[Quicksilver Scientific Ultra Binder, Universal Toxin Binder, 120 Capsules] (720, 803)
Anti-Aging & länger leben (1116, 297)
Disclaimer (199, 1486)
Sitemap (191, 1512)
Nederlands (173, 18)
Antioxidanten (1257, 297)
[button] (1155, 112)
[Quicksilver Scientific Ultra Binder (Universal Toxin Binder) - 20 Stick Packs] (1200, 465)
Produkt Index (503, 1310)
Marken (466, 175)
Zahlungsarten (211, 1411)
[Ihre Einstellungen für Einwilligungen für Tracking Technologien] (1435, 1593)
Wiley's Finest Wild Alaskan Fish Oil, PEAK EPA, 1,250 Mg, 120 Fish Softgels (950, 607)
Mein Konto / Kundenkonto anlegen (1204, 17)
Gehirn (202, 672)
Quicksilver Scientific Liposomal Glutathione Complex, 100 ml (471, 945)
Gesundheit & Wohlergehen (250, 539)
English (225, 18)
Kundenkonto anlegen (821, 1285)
--
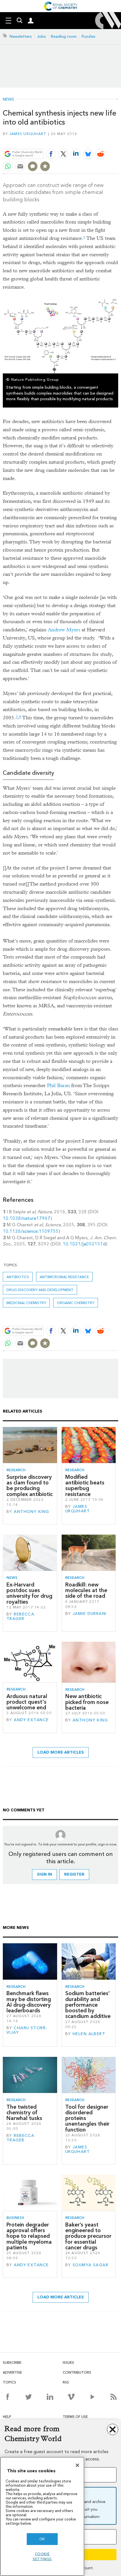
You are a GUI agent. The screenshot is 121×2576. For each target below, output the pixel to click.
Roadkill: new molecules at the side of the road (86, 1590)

→ What is needed
Of the entries above, transcribe exactly those lines that fall between the line containing "Zahlungsarten (211, 1411)" and the line containing "Kundenkonto anlegen (821, 1285)", together with those two lines.

→ Response
Zahlungsarten (211, 1411)
[Ihre Einstellungen für Einwilligungen für Tracking Technologien] (1435, 1593)
Wiley's Finest Wild Alaskan Fish Oil, PEAK EPA, 1,250 Mg, 120 Fish Softgels (950, 607)
Mein Konto / Kundenkonto anlegen (1204, 17)
Gehirn (202, 672)
Quicksilver Scientific Liposomal Glutathione Complex, 100 ml (471, 945)
Gesundheit & Wohlergehen (250, 539)
English (225, 18)
Kundenkonto anlegen (821, 1285)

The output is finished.